_Requirement_: Reproduce everything from the start of the records down to the line containing "Looking at the screenshot, I should point(53,353).", both ends included, replacing "gear" with "cog" and leaving all else unchanged.
# # #
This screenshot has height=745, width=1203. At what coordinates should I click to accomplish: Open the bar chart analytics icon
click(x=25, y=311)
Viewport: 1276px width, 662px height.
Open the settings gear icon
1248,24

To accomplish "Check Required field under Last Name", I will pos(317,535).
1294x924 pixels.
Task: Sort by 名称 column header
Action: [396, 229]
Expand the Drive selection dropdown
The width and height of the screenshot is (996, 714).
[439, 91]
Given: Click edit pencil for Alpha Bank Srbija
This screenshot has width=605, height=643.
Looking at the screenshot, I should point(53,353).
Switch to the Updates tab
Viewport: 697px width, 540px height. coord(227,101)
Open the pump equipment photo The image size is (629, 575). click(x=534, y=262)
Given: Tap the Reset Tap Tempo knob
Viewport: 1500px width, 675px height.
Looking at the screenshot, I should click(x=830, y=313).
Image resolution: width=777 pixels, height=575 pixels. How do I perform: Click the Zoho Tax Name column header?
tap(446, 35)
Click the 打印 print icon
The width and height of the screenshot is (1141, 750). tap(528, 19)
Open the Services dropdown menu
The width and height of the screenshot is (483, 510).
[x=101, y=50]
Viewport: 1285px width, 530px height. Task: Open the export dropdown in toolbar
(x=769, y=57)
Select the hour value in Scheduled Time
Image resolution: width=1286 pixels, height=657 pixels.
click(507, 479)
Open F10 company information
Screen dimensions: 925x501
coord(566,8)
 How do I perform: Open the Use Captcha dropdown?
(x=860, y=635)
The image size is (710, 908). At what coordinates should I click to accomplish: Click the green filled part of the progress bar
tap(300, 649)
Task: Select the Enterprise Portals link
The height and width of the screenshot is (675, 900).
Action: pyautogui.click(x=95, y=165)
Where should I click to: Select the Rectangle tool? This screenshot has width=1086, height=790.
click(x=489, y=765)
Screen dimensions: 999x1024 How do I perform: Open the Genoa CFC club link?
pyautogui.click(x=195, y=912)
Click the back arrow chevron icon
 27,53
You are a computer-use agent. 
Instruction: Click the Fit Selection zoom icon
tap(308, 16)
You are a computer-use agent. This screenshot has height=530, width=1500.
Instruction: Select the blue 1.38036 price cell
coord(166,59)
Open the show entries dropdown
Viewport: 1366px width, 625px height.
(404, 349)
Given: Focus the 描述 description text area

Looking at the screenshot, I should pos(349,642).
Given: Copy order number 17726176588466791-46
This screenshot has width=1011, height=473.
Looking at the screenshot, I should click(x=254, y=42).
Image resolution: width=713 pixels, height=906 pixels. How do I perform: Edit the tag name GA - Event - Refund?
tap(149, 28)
# # #
_The answer_:
This screenshot has height=745, width=1203. At what coordinates should I click to accomplish: Open the bar chart analytics icon
click(x=25, y=311)
Viewport: 1276px width, 662px height.
Open the settings cog icon
1248,24

To accomplish "Check Required field under Last Name", I will pos(317,535).
1294x924 pixels.
Task: Sort by 名称 column header
Action: [396, 229]
Expand the Drive selection dropdown
The width and height of the screenshot is (996, 714).
[439, 91]
Given: Click edit pencil for Alpha Bank Srbija
This screenshot has width=605, height=643.
Looking at the screenshot, I should point(53,353).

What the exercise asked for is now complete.